A Year Abroad Student Trapped in the UK

By Anna Murphy

I knew that our year abroad, advertised as the most exciting year of a student’s University experience, would be filled with new challenges, diverse cultures and, of course, language learning. A year in which you hop from country to country, red passport (the essential ticket to free movement in Europe) in hand and a suitcase full of clothes and portable home comforts – a box of tea bags and a pack of rich tea biscuits is a must!

I do not believe anyone has ever claimed that a year abroad is easy. In a ‘normal’ year, MLAC students find themselves far from their friends, often watching their nights out in Jimmy’s on snapchat, longing to join them.  Everything is new, getting lost is normal and the language barrier can prove challenging. 

So, to prepare us for this, the MLAC department organised a general ‘Year Abroad Meeting’ last year. We were brimming with both excitement, nerves and a million questions. I went along with my housemate, assuming that we would be informed about the different routes into the YA and told anecdotes about the exciting things students had done before us. I was half right….

we are aware that it could all change tomorrow and we will be booking a last-minute flight!

My expectation of anecdotes from previous students’ experiences were met, although not entirely in the manner I had anticipated. As well as stories of exciting travels and cultural discoveries, we were also informed that many Durham students can experience anxiety and depression whilst on their year abroad, and we were advised of the signs to look out for. At this point, I vividly recall glancing over at my housemate and realising that this was not going to be the holiday we had imagined.

We were told about all of the different opportunities that would be at our fingertips and the great variety of choices we had. The idea of Brexit was mentioned; it appeared that the lecturers had no more information than we did, but they did seem optimistic that a deal regarding Erasmus would be made. So yes, Brexit and all those issues were beginning to circle around us, but not enough to be of significant concern. There were certainly no PowerPoint slides on “What if a virus takes over the world and cancels all travel”.

Fast forward to July 2020 when our YA was due to begin – we all found ourselves wondering ‘what happens when that useful red passport becomes an unfamiliar black one and the most essential items in your suitcase are a face mask and hand sanitiser?’

I had never heard of a ‘travel corridor’ and booking a flight was as simple as going onto Skyscanner and seeing what was cheapest! So, the idea of a ‘normal’ year abroad now seemed like a walk in the park. I suppose that is how Covid-19 has impacted most situations though: things that we thought were complicated and stressful, now seem to be rather straight forward.

Nevertheless, I did manage to make it to Spain for a few months! Despite the various challenges that living abroad throws at you during a global pandemic, I do feel I got to experience Spanish culture and improve my language fluency, or at least I started to! My experience in Spain was sadly cut short as lockdowns were introduced once more and life in Spain, as in most other countries, grounded to a halt again.

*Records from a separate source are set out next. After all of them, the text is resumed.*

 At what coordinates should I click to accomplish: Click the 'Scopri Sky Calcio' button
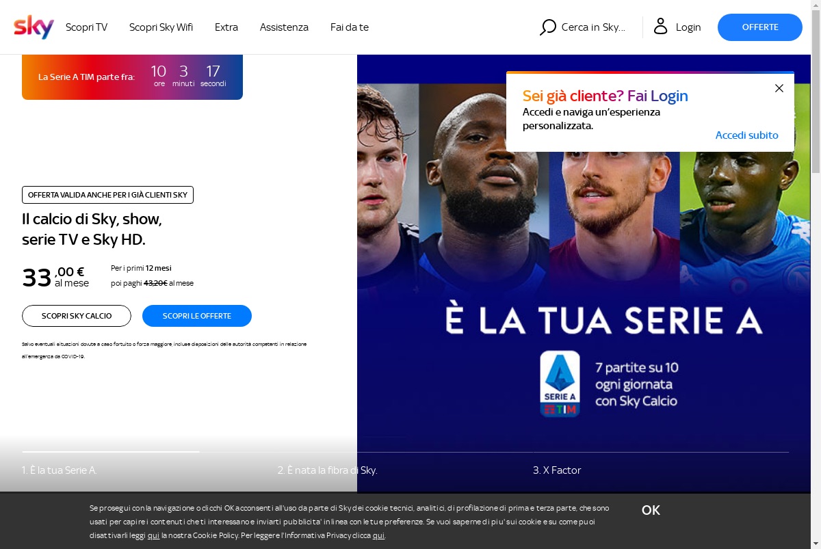(77, 316)
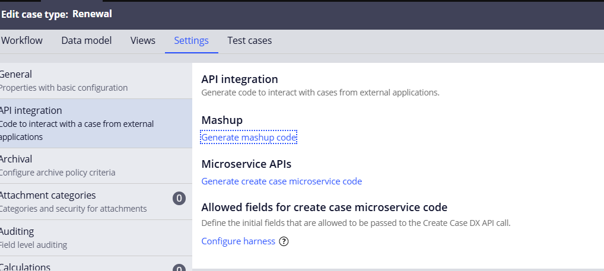604x271 pixels.
Task: Click the Microservice APIs heading
Action: click(x=246, y=164)
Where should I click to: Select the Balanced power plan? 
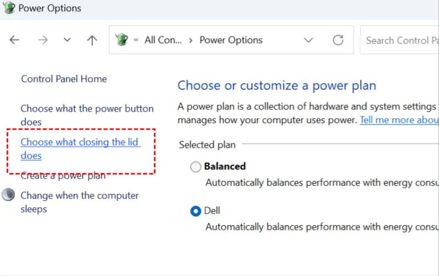pyautogui.click(x=195, y=167)
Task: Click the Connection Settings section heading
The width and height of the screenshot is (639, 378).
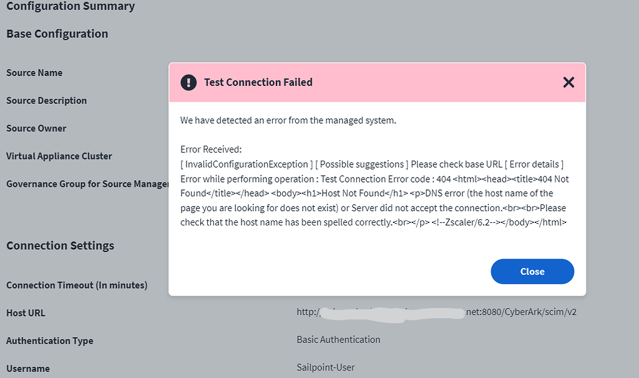Action: (x=61, y=246)
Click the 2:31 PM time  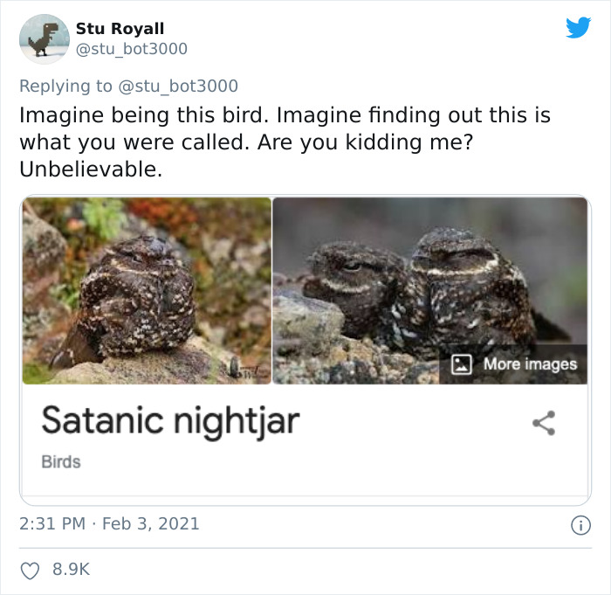(x=51, y=524)
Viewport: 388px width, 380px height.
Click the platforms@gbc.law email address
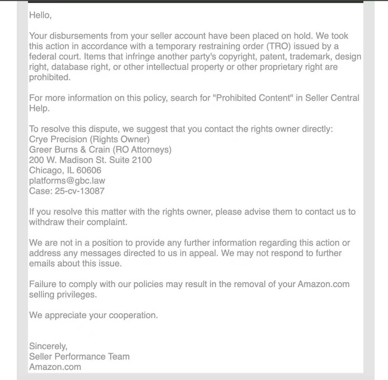[67, 181]
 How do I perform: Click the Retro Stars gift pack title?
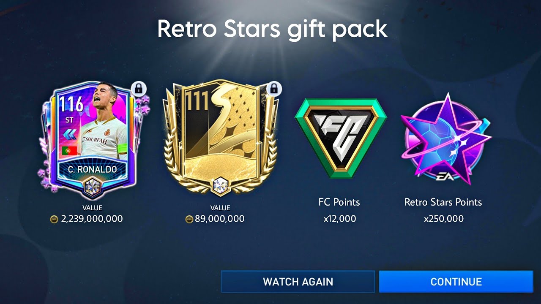(x=272, y=29)
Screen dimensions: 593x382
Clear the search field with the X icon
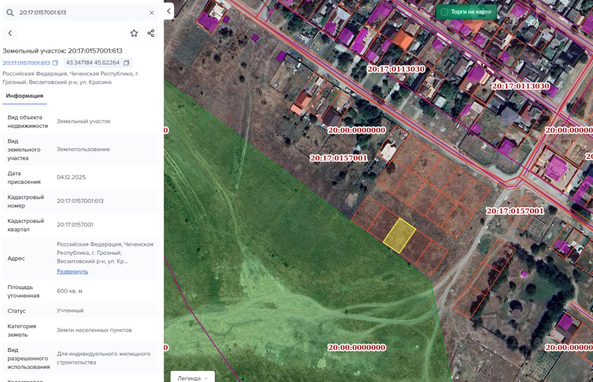point(151,13)

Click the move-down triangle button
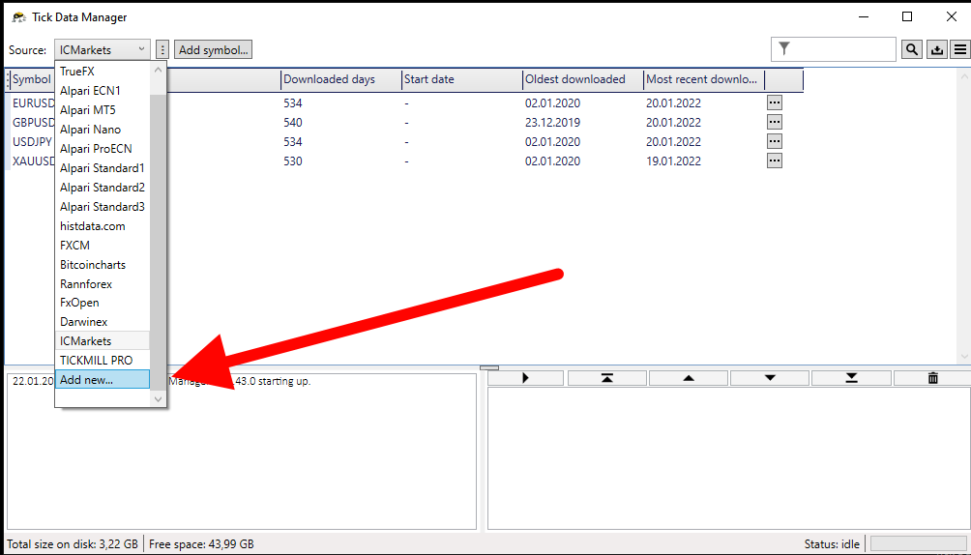tap(770, 378)
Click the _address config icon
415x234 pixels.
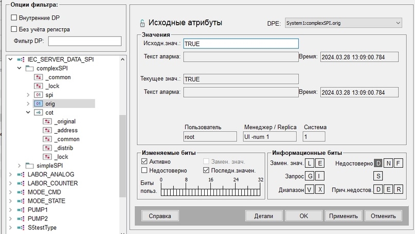(x=47, y=130)
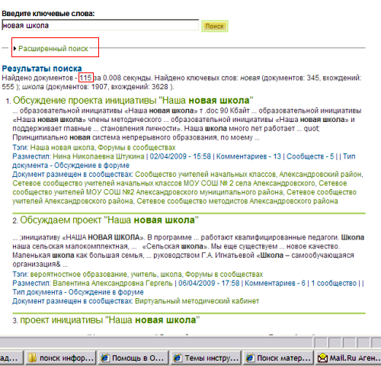Open author Валентина Александровна Гергель profile
Screen dimensions: 381x366
[113, 284]
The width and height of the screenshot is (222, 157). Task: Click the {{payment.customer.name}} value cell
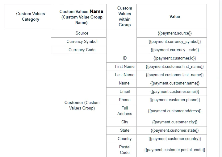point(174,83)
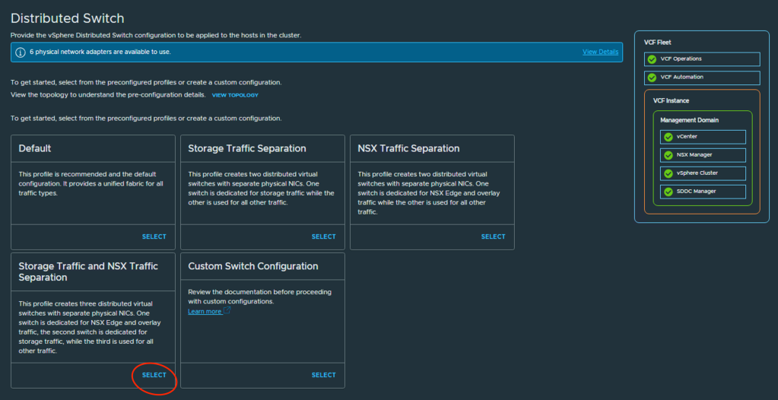The height and width of the screenshot is (400, 778).
Task: Click the VCF Operations status box
Action: point(702,59)
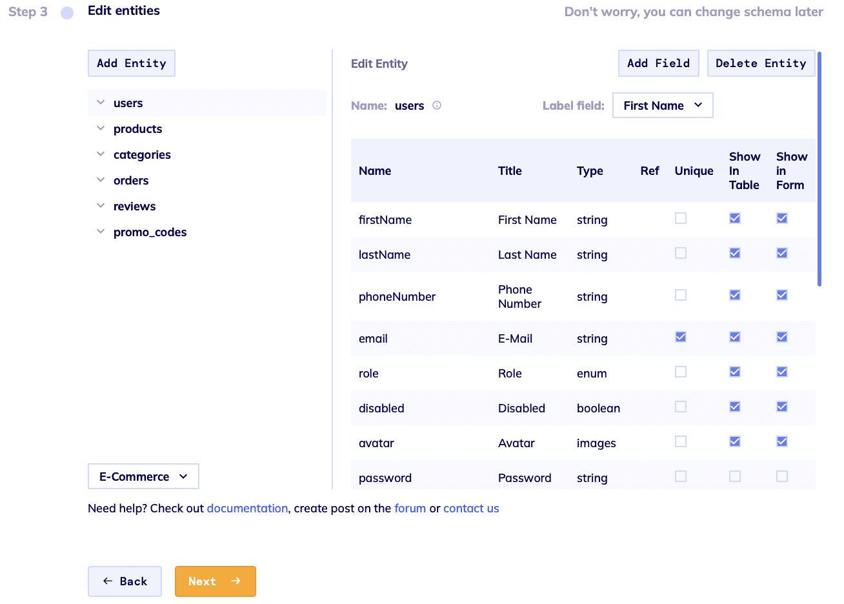The image size is (844, 604).
Task: Select the reviews entity
Action: tap(134, 206)
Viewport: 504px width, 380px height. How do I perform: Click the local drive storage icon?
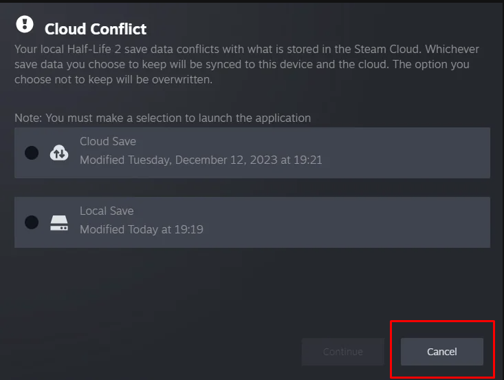tap(59, 222)
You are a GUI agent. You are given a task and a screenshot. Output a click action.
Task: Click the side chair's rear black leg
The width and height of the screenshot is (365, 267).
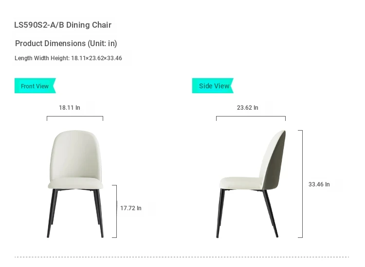[271, 214]
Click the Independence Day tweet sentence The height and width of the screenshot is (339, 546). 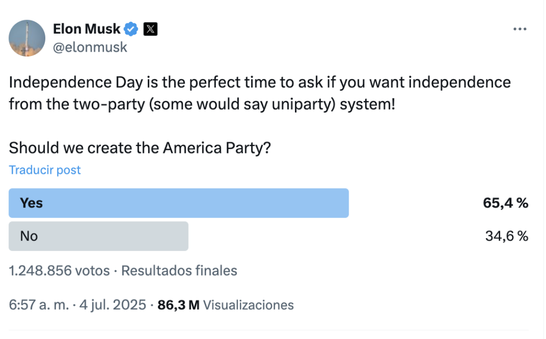pyautogui.click(x=260, y=83)
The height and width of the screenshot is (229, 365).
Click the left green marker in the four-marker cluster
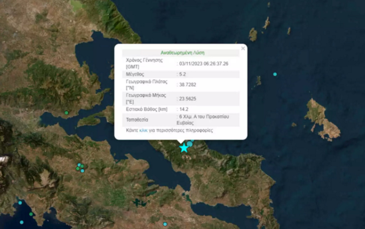77,168
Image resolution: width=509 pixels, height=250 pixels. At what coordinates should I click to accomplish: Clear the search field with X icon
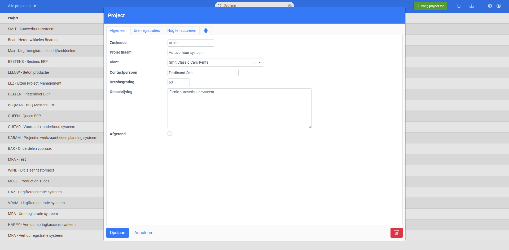pyautogui.click(x=289, y=6)
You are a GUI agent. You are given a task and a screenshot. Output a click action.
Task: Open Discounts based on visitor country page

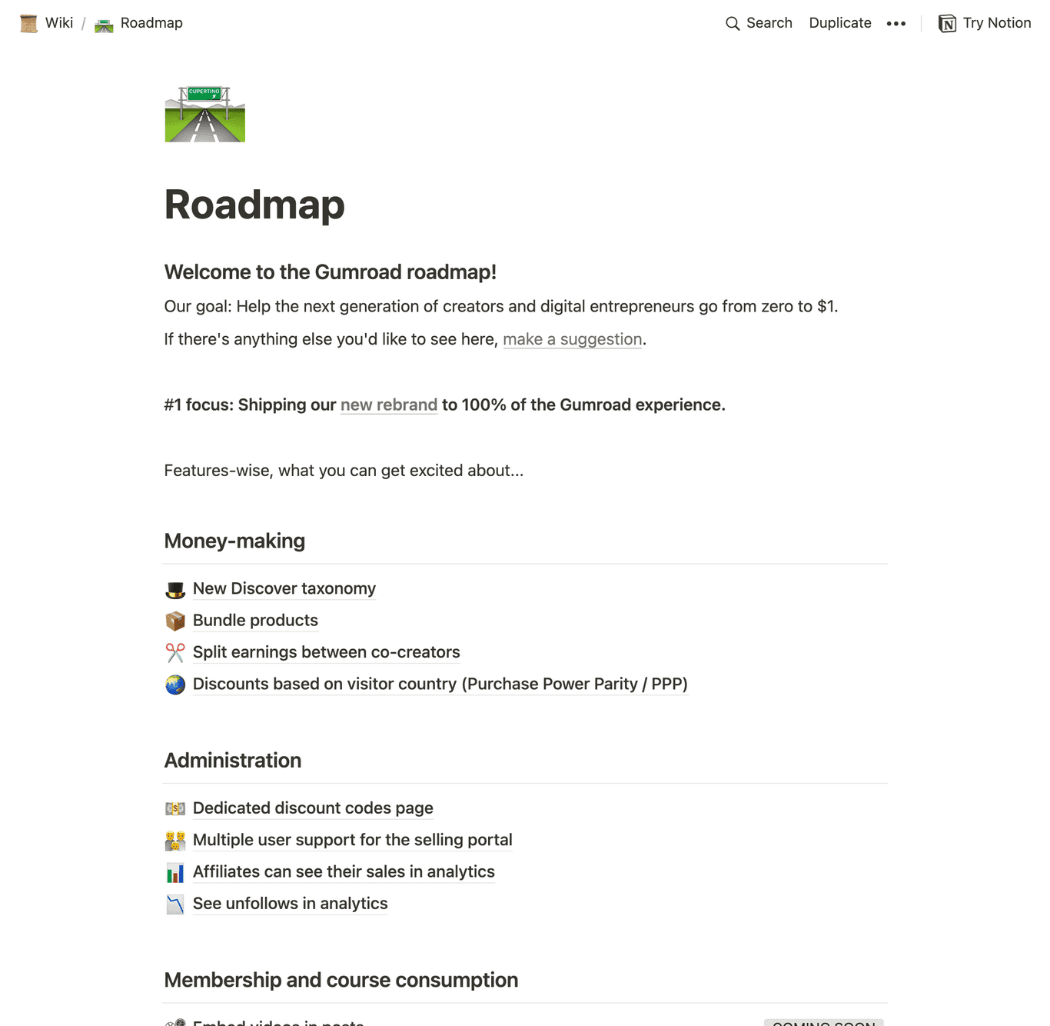tap(440, 684)
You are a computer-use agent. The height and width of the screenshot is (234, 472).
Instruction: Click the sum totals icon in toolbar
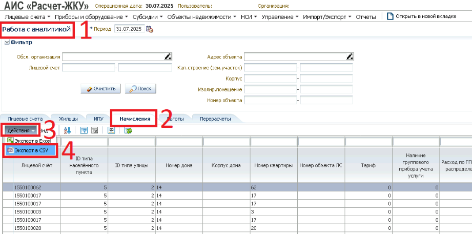(x=111, y=130)
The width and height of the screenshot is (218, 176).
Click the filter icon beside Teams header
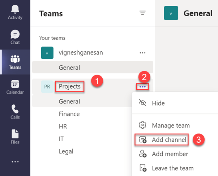(142, 13)
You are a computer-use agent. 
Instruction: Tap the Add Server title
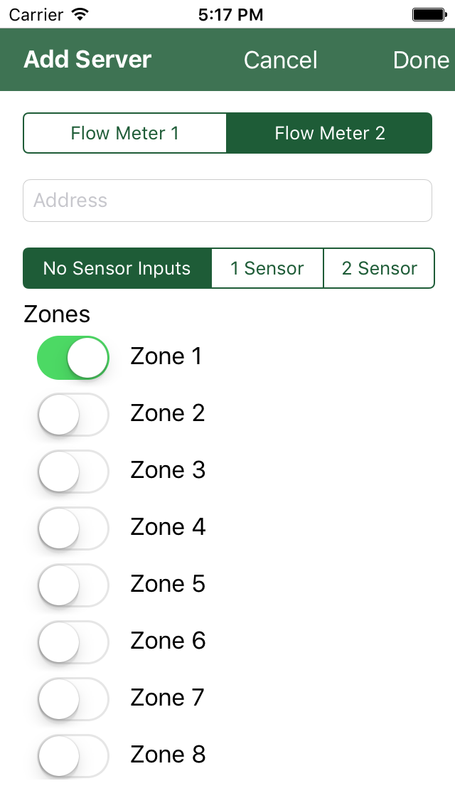[87, 60]
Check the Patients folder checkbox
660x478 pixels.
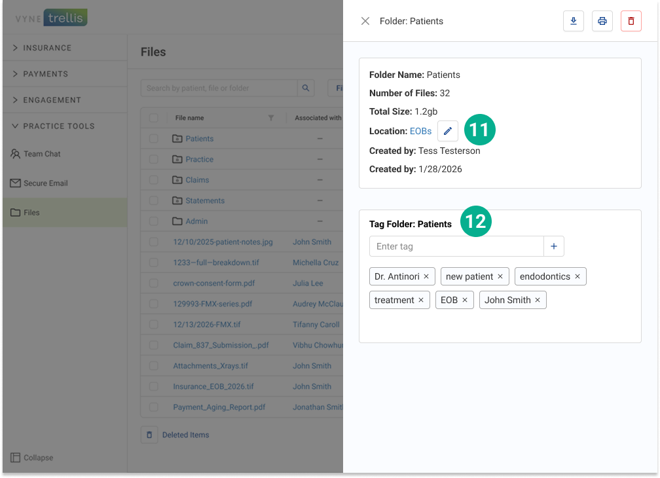tap(153, 139)
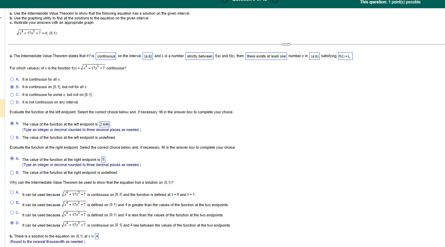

there were certainly no PowerPoint slides on “What if a virus takes over the world and cancels all travel”.

As is the situation of many of my peers, I have now found myself stuck in the UK, currently unable to travel to my next destination. I left half my belongings in Spain in the optimistic mindset I would make it back, and am now faced with the challenge of getting them back before my tenancy contract runs out. England currently appears to be on an international blacklist thanks to the new Covid-19 variant, so that issue, accompanied with the long-awaited arrival of Brexit, has made the second half of this year abroad even more uncertain than the first!

However, the university are keeping us constantly updated on the travel restrictions ,whilst trying to provide the best virtual course they can. All we can do now is try to work out how to apply for a visa under the new Brexit rules and wait with bated breath for the borders to open so that we can get packing again!

So, the prospect of joining the world of zoom lectures and the dreaded breakout rooms appears to be looming over many YA students. That being said, we are aware that it could all change tomorrow and we will be booking a last-minute flight! I believe that statement alone summarises this rollercoaster of a 2020-2021 year abroad experience.